- **Work to do**:
A. Decide whether each statement agrees with the planner-tuning excerpt. For each, answer yes or no and quote the words of the excerpt that settle it.
(i) The excerpt gives 1000 as the default for parallel_setup_cost.
(ii) The excerpt sets min_parallel_table_scan_size below its default.
(iii) The serial baseline sets max_parallel_workers_per_gather to 0.
B. Answer these questions from the planner-tuning excerpt.
(i) To what value does section 4 set max_parallel_workers_per_gather?
(ii) Which table does the query in section 4 read from?
(iii) What kind of execution does the serial baseline force?
C. In the planner-tuning excerpt, switch "medium-sized" to "large" and write out the stretch from "4. Tune Planner" through "(leave if adequate)" with that change.

- **Selected excerpt**:

4. Tune Planner Thresholds with SET LOCAL #

BEGIN;
-- Lower setup cost to encourage parallelism on medium-sized tables
SET LOCAL parallel_setup_cost = 500;        -- default 1000
-- Raise tuple cost to prevent over-parallelization on narrow result sets
SET LOCAL parallel_tuple_cost = 0.1;        -- default 0.1 (leave if adequate)
-- Enforce parallel scans only on tables exceeding your I/O threshold
SET LOCAL min_parallel_table_scan_size = '32MB';  -- default 8MB
-- Allow more workers per gather node
SET LOCAL max_parallel_workers_per_gather = 4;    -- default 2

EXPLAIN (ANALYZE, BUFFERS)
SELECT customer_id, SUM(order_total)
FROM orders
WHERE created_at > '2023-01-01'
GROUP BY customer_id;
ROLLBACK;

5. Compare Serial vs Parallel #

BEGIN;
-- Serial baseline: force single-threaded execution
SET LOCAL max_parallel_workers_per_gather = 0;
EXPLAIN (ANALYZE, BUFFERS)
SELECT customer_id, SUM(order_total)

- **Stored data**:
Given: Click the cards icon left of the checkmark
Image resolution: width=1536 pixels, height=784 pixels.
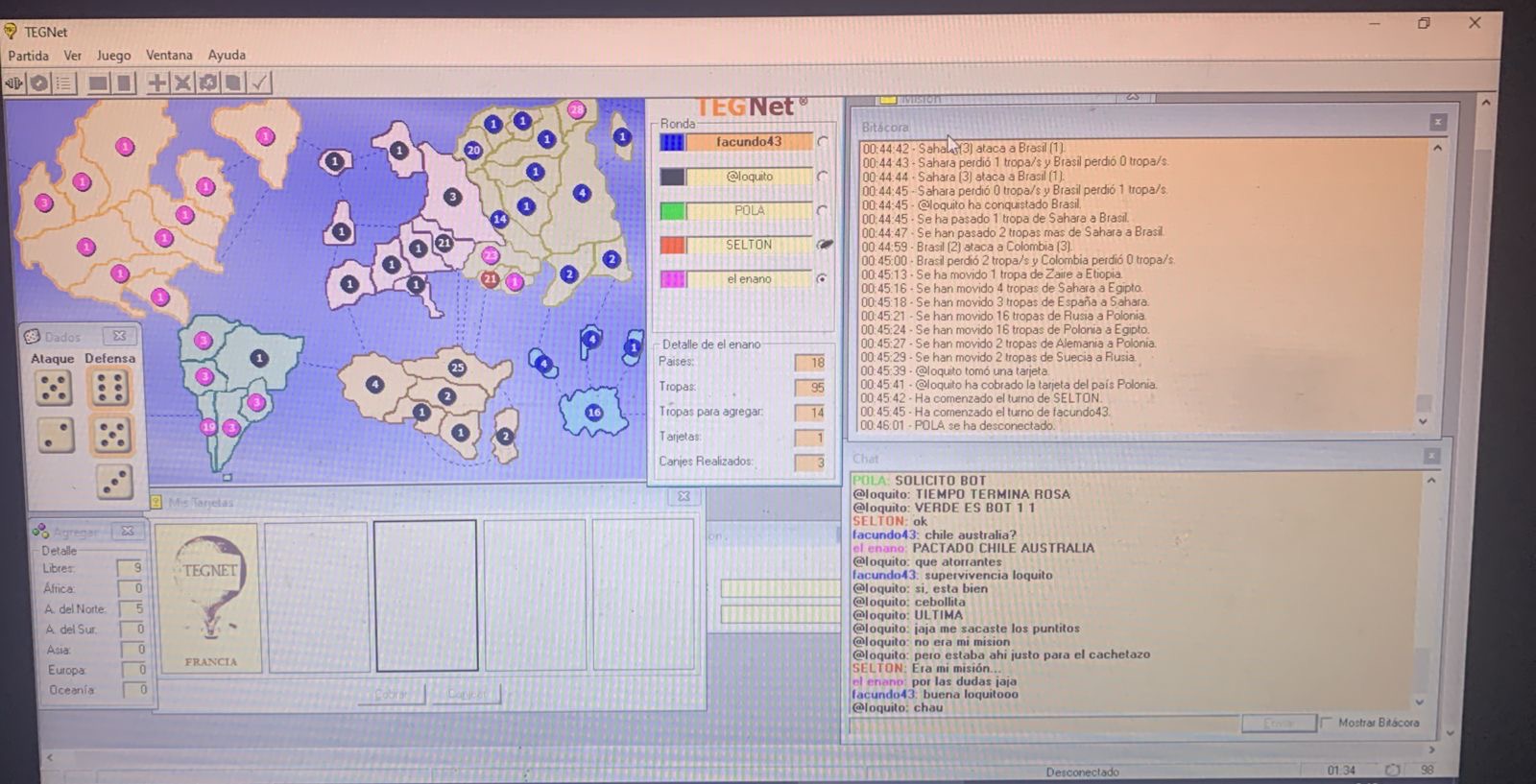Looking at the screenshot, I should pos(233,83).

- **Answers to the tasks**:
A.
(i) Yes: "SET LOCAL parallel_setup_cost = 500;        -- default 1000"
(ii) No: "SET LOCAL min_parallel_table_scan_size = '32MB';  -- default 8MB"
(iii) Yes: "SET LOCAL max_parallel_workers_per_gather = 0;"

B.
(i) 4
(ii) orders
(iii) Single-threaded execution

C.
4. Tune Planner Thresholds with SET LOCAL #

BEGIN;
-- Lower setup cost to encourage parallelism on large tables
SET LOCAL parallel_setup_cost = 500;        -- default 1000
-- Raise tuple cost to prevent over-parallelization on narrow result sets
SET LOCAL parallel_tuple_cost = 0.1;        -- default 0.1 (leave if adequate)